The Chester Beatty’s illustrated scrolls entitled Account of the deeds of Zōga Shōnin (Zōga Shōnin gyōgōki emaki (CBL J 1130) present key episodes and miracles from the life of Zōga Shōnin (917-1003). A famous priest of Buddhism’s Tendai school, Zōga Shōnin was a pupil of Ryōgen, chief abbot of the Tendai sect in the tenth century, and credited with its revival. Combining alternating sections of kanbun text and paintings, the Chester Beatty scrolls reveal how Zōga became Ryōgen’s pupil, before rejecting his worldly living and leaving Mt. Hiei to live as a recluse. They include depictions of the eccentric behaviour for which Zōga is remembered, such as giving away his clothing to the poor and riding on an ox with a dried fish in place of a sword, as well as his spiritual powers as he overcomes a three-headed demon and achieves miracles from beyond the grave.
The Chester Beatty scrolls are one of only two sets of illustrated handscrolls known to exist of this subject. The other set is preserved in the collections of Tanzan Shrine in Tōnomine, Nara Prefecture. An inscription at the end of Scroll 2 confirms that these beautiful handscrolls were painted by Hōjuken Hōgan in 1711. The quality of the painting is very high, with considerable attention paid to details of clothing and expression, but sadly no further details of this artist are known.
As the biography of a notable priest and the miracles associated with him, these scrolls offer an insight into the importance of storytelling within Japanese Buddhism and are acutely in need of comprehensive conservation treatment due to their immense academic value, rarity, subject matter, and date.
The two scrolls measure over 11 meters each in length and are made up of several different layers of Japanese hand-made paper with each scroll attached to a wooden roller at one end with an outer silk cover at the other. Due to their fragile nature and repeated handling, the paintings have become heavily creased, especially at the end of each scroll where they have been tightly rolled. Previous water damage has been crudely repaired prior to Beatty acquiring them. Over time, the traditional Japanese pigments have weakened and begun to crack and flake, so these will need to be consolidated and strengthened. In order to preserve the scrolls it will be necessary to remove the old paper linings, strengthen the creases and attach three new linings.

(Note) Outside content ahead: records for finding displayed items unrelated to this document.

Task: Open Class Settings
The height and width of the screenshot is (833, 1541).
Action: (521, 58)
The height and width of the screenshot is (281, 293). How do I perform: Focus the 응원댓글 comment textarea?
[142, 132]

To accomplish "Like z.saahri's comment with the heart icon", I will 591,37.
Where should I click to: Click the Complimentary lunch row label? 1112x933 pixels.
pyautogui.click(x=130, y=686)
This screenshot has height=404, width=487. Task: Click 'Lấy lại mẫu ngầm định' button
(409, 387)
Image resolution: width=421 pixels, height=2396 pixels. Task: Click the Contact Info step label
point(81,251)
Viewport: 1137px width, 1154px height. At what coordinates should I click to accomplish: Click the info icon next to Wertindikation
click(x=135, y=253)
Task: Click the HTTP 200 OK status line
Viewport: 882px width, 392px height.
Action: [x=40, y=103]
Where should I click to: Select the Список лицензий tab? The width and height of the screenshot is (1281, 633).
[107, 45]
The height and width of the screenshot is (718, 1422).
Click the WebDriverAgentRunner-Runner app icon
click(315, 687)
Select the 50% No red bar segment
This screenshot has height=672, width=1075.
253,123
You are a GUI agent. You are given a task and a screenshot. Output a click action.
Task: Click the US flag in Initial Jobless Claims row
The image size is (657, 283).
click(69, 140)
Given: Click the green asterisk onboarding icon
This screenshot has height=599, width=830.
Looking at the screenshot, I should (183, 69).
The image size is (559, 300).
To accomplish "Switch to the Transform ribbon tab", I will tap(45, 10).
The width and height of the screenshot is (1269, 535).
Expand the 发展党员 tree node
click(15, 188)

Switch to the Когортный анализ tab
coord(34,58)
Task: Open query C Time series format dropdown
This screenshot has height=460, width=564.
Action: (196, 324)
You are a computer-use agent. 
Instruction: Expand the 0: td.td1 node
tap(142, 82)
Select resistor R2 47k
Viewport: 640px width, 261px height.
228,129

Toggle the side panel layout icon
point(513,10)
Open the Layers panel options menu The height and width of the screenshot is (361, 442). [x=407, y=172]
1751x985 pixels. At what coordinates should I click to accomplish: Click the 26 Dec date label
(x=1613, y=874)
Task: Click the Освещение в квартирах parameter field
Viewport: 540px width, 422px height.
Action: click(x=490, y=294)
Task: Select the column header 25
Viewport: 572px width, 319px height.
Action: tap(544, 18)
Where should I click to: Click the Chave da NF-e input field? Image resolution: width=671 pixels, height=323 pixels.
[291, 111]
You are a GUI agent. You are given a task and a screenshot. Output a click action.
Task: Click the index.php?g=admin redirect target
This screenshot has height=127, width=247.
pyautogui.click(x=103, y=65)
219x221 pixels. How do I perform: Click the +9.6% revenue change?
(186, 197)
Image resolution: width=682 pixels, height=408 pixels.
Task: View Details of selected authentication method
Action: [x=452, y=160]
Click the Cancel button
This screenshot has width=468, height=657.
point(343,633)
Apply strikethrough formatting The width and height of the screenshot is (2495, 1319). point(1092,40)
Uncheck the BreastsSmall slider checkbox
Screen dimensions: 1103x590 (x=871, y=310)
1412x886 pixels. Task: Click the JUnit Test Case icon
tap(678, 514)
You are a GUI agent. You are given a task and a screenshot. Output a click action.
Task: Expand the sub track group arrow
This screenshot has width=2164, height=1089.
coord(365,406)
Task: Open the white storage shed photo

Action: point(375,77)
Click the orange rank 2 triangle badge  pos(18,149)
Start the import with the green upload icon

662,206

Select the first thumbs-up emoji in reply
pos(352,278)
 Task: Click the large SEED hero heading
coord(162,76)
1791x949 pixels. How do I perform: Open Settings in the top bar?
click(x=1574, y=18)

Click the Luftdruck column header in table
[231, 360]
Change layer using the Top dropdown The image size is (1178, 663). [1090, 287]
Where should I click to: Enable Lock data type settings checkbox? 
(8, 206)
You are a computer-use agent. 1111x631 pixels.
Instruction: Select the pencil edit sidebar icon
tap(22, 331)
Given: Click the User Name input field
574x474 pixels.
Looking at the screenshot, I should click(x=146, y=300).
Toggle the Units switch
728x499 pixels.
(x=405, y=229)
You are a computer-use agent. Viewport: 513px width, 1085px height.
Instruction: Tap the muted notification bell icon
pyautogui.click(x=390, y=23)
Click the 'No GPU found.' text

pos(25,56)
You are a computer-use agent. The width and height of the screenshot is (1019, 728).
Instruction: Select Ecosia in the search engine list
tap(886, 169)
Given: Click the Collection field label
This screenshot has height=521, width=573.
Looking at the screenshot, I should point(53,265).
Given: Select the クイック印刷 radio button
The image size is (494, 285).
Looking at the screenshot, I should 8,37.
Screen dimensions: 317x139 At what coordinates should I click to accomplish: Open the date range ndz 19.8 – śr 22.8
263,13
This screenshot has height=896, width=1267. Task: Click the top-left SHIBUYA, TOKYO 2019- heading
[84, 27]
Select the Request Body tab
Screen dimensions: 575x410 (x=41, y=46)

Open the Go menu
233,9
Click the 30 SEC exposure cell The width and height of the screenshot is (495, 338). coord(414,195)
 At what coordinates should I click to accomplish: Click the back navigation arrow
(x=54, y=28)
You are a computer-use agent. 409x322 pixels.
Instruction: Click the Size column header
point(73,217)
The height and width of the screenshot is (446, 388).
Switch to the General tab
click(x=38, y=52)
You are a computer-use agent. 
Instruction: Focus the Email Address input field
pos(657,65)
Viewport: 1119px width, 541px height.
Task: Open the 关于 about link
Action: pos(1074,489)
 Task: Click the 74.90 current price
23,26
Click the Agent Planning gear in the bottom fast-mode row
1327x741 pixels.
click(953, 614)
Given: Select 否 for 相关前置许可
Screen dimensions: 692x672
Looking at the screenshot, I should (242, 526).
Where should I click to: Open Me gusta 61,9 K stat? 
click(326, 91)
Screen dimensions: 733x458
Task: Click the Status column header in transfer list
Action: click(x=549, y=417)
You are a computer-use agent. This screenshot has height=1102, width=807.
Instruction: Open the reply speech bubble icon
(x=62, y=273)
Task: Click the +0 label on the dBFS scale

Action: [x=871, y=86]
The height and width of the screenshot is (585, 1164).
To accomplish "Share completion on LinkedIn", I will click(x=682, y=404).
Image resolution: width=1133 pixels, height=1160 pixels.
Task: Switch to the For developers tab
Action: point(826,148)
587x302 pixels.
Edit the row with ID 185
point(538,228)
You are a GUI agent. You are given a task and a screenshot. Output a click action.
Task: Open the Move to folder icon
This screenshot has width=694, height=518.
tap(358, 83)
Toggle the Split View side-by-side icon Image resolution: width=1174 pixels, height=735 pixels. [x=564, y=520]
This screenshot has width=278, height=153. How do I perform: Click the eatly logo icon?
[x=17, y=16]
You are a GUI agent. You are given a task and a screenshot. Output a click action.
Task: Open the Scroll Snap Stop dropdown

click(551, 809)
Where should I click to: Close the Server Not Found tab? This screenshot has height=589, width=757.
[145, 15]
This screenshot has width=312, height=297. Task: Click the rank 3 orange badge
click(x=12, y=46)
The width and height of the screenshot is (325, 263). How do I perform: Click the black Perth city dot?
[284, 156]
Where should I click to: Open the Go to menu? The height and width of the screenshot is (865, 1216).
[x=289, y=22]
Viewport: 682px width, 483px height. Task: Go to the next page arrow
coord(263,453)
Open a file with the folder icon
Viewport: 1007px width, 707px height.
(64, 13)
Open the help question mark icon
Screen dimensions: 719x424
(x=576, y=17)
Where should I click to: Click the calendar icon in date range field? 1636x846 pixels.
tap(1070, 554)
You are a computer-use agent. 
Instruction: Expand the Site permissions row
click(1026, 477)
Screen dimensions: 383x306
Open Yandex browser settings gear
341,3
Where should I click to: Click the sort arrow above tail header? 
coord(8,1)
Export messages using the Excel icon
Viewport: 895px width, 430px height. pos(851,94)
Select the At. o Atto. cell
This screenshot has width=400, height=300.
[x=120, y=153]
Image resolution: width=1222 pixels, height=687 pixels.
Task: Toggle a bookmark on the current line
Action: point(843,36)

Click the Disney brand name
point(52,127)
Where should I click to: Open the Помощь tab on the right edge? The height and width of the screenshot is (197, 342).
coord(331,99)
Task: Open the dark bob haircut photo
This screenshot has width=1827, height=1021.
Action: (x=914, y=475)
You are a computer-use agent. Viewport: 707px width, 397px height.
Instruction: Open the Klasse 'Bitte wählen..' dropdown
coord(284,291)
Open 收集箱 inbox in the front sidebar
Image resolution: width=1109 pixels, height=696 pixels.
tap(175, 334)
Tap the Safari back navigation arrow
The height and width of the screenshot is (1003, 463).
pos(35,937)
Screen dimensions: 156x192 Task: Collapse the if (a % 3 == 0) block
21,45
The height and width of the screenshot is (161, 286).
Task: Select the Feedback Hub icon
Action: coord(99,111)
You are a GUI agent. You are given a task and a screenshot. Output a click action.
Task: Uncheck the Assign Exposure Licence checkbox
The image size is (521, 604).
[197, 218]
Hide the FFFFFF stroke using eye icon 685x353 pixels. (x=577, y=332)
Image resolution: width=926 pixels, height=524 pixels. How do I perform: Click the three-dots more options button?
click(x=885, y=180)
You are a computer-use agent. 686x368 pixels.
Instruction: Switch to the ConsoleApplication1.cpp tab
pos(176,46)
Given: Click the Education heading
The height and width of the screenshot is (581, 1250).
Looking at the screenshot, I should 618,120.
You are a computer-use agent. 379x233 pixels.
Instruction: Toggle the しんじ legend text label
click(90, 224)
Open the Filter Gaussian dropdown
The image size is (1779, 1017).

The extensive two-year programme of treatment will be carried out by the specialist conservators at Restorient in Leiden. Last month, I was delighted to have the opportunity to travel to Leiden to deliver the scrolls and meet with conservators Andrew Thompson and Sydney Thomson. Andrew and Sydney founded Restorient in 2005, which is based in the grounds of the Rijksmuseum Volkenkunde in the centre of Leiden. They specialise in the conservation of Asian art and their workshop is modelled on traditional Japanese restoration studios with much of the work carried out at low level benches on a Japanese tatami mat floor. The studio is equipped with a wide range of materials and tools sourced throughout Asia.
This is the fourth such project with Restorient to be sponsored by the Sumitomo Foundation and the conservation treatment will enable the Chester Beatty to exhibit these scrolls, facilitate their further research, and secure their preservation for future generations.
Andrew and Sydney have become part of the extended Chester Beatty family and we are very much looking forward to working with them as they undertake the meticulous conservation of the Zōga Shōnin scrolls. We look forward to posting further blogs as we track their progress.